The Researchers The scope of the study assists students in the integration of theoretical concepts with realistic data in which will provide a more profound understanding of the market and business strategies involved. And it also feeds the students with the experience and knowledge in which they can apply for the future jobs they indulge with.

Conceptual framework

Definition of Terms Advertising Plan- An outline of what goals an advertising campaign should achieve, how to accomplish those goals, and how to determine whether or not the campaign was successful in obtaining those goals. Advertising Research - Research conducted to improve the efficacy of advertising. It may focus on a specific ad or campaign, or may be directed at a more general understanding of how advertising works or how consumers use the information in advertising. It can entail a variety of research approaches, including psychological, sociological, economic, and other perspectives.
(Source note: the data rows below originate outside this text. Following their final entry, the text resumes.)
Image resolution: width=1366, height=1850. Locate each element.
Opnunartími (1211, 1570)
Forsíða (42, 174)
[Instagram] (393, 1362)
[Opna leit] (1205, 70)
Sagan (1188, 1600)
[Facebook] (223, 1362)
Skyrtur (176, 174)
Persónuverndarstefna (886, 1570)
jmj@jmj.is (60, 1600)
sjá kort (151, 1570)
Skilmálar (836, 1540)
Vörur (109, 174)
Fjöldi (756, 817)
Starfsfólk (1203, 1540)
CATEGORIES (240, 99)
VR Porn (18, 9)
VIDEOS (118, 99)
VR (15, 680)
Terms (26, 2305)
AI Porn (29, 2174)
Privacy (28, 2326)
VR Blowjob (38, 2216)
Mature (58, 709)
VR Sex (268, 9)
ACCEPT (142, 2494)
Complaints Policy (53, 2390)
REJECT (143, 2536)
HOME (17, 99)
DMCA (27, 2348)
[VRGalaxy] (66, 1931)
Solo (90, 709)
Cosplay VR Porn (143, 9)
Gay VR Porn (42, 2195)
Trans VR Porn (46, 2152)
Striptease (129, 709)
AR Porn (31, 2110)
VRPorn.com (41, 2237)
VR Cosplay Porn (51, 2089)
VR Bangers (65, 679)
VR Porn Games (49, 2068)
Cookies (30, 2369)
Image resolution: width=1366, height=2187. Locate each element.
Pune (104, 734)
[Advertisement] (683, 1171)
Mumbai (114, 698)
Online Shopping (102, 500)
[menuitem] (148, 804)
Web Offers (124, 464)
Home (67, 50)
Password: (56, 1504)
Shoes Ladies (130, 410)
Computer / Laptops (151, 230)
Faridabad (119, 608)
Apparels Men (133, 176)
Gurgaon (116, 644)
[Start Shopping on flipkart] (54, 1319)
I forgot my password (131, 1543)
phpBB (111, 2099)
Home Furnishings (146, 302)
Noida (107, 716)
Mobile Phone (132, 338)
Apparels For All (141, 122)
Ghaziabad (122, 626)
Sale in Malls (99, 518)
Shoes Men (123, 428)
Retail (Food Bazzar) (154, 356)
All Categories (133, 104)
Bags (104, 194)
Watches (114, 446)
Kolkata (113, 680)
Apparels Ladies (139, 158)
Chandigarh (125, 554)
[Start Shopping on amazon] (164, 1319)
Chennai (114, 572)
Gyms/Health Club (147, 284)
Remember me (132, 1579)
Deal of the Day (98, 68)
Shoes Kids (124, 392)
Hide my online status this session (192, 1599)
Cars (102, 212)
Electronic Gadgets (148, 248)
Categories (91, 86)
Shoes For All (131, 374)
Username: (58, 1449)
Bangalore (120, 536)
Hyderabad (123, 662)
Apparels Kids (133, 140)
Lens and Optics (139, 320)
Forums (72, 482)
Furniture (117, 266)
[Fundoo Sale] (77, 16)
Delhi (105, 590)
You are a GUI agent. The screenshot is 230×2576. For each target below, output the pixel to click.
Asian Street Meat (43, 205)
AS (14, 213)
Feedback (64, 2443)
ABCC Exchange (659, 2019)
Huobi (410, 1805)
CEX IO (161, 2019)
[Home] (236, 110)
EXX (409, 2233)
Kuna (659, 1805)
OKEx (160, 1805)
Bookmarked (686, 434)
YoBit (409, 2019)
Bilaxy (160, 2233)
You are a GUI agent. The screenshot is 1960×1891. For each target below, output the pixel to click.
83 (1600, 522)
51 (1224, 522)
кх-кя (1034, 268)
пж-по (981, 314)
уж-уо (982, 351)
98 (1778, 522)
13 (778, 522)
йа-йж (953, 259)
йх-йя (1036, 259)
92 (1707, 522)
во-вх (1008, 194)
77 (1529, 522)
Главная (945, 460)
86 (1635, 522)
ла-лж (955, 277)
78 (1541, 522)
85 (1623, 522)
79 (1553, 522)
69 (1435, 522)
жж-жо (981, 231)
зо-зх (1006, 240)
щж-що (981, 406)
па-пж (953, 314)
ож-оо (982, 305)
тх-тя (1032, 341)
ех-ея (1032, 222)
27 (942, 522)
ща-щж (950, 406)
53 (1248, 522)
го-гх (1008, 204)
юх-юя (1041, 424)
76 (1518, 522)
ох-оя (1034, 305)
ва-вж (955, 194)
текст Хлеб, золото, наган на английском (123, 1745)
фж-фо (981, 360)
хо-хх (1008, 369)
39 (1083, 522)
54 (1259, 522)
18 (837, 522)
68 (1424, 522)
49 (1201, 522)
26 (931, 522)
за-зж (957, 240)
Brand - A name, term, design, symbol, or any other feature that identifies one seller's good or service as distinct from those of other sellers. The legal term for brand is trademark. A brand may identify one item, a family of items, or all items of that seller. Catering - is the business of providing foodservice at a remote site or a site like a hotel, public house and other various locations. Cost Efficieny - For a media schedule, refers to the relative balance of effectively meeting reach and frequency goals at the lowest price. Demographics - Basic objective descriptive classifications of consumers, such as their age, sex, income, education, size of household, ownership of home, etc. This does not include classification by subjective attitudes or opinions of consumers. End User - The person who actually uses a product, whether or not they are the one who purchased the product. Market Profile - A summary of the characteristics of a market, including information of typical purchasers and competitors, and often general information on the economy and retailing patterns of an area. Marketing Mix - The levels and interplay of the elements of a product's or service's marketing efforts, including product features, pricing, packaging, advertising, merchandising, distribution, and marketing budget; especially as these elements affect sales results. Promotional Mix - Using several different types of communication to support marketing goals which include Advertising, Personal selling, Publicity, and Sales promotions. Quantitative Research - A method of advertising research that emphasizes measurement of incidence of consumer trends within a population. Questionnaire - A document that is used to guide what questions are to be asked respondents and in what order, sometimes lists the alternative responses that are acceptable.